TEXTE ->
==========

Une affaire criminelle d'une gravité exceptionnelle
Une organisation issue de la mouvance dite « antifasciste », dissoute en 2025 en raison de faits répétés de violences, fait l’objet d’une attention particulière. Ceci fait suite à la mise en cause de plusieurs de ses membres dans une affaire criminelle d’une gravité exceptionnelle. Cette affaire a malheureusement conduit au décès d’un étudiant.
Ces faits, largement documentés par l’enquête judiciaire en cours, dépassent le cadre de violences militantes ou d’affrontements. Ils appellent une réponse ferme et exemplaire de l’autorité judiciaire. Ils justifient la confirmation définitive de la dissolution de l’organisation concernée.
L’assassinat de l’étudiant Quentin Deranque, imputé à des membres se réclamant de ce groupuscule, constitue un seuil de gravité inédit et appelle des sanctions pénales exemplaires.

==========

DONNÉES FOURNIES ->
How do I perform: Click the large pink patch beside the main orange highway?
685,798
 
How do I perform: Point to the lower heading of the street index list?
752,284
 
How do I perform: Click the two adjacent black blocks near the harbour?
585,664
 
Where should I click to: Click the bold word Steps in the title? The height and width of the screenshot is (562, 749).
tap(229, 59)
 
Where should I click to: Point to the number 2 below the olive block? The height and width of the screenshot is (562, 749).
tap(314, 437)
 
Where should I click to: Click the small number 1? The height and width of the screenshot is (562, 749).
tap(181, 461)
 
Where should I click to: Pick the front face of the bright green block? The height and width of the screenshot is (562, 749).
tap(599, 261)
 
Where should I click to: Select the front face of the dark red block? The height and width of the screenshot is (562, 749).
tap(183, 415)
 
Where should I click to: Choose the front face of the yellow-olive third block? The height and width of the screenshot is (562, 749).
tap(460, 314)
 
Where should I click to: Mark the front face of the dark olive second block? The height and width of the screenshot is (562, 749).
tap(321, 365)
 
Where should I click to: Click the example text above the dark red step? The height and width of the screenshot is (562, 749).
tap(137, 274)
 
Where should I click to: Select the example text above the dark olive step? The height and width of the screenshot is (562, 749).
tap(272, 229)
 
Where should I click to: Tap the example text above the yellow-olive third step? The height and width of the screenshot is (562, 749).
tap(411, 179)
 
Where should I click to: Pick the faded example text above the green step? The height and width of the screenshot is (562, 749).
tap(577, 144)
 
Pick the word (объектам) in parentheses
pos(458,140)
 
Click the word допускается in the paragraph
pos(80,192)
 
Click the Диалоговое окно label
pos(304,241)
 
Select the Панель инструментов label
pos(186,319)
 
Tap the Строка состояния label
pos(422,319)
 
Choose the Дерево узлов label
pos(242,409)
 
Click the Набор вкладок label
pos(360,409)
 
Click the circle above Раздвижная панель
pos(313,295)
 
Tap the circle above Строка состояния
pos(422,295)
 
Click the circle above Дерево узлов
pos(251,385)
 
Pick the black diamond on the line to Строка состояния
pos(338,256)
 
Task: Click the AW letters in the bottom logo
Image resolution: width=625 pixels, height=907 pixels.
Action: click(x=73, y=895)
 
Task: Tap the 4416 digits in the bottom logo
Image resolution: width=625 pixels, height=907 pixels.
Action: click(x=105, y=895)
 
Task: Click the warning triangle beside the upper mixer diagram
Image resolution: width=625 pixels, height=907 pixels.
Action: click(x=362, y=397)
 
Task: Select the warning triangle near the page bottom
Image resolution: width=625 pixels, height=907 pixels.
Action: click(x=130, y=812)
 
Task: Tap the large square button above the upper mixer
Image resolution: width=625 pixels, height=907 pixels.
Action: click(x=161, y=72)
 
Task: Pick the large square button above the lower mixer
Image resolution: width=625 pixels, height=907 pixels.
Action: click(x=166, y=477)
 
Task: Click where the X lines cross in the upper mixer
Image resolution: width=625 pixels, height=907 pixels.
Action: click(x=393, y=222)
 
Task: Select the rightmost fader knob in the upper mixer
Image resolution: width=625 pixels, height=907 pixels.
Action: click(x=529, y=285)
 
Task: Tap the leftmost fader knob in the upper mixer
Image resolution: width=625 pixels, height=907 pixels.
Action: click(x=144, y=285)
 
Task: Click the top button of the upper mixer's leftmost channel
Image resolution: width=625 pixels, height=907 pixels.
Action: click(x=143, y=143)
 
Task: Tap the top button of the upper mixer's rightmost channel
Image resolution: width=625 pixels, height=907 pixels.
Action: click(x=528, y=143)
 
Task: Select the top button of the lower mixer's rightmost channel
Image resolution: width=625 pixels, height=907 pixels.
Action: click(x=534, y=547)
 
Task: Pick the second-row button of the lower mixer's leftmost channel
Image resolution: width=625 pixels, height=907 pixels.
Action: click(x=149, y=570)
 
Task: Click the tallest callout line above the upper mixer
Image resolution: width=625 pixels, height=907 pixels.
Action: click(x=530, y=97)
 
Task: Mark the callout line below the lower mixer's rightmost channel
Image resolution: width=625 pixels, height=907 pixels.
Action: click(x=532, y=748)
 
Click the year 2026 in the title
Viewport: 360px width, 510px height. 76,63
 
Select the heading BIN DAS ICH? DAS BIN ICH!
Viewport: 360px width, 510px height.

==========

CONSIGNES ->
a - Recopiez le passage du texte qui commence à « Une affaire criminelle d'une » et se termine à « sanctions pénales exemplaires. ».
b - Relevez dans le texte tout ce que les faits ou l'assassinat sont dits appeler ou justifier.

CORRIGÉ ->
a -
Une affaire criminelle d'une gravité exceptionnelle
Une organisation issue de la mouvance dite « antifasciste », dissoute en 2025 en raison de faits répétés de violences, fait l’objet d’une attention particulière. Ceci fait suite à la mise en cause de plusieurs de ses membres dans une affaire criminelle d’une gravité exceptionnelle. Cette affaire a malheureusement conduit au décès d’un étudiant.
Ces faits, largement documentés par l’enquête judiciaire en cours, dépassent le cadre de violences militantes ou d’affrontements. Ils appellent une réponse ferme et exemplaire de l’autorité judiciaire. Ils justifient la confirmation définitive de la dissolution de l’organisation concernée.
L’assassinat de l’étudiant Quentin Deranque, imputé à des membres se réclamant de ce groupuscule, constitue un seuil de gravité inédit et appelle des sanctions pénales exemplaires.

b -
- une réponse ferme et exemplaire de l’autorité judiciaire
- la confirmation définitive de la dissolution de l’organisation concernée
- des sanctions pénales exemplaires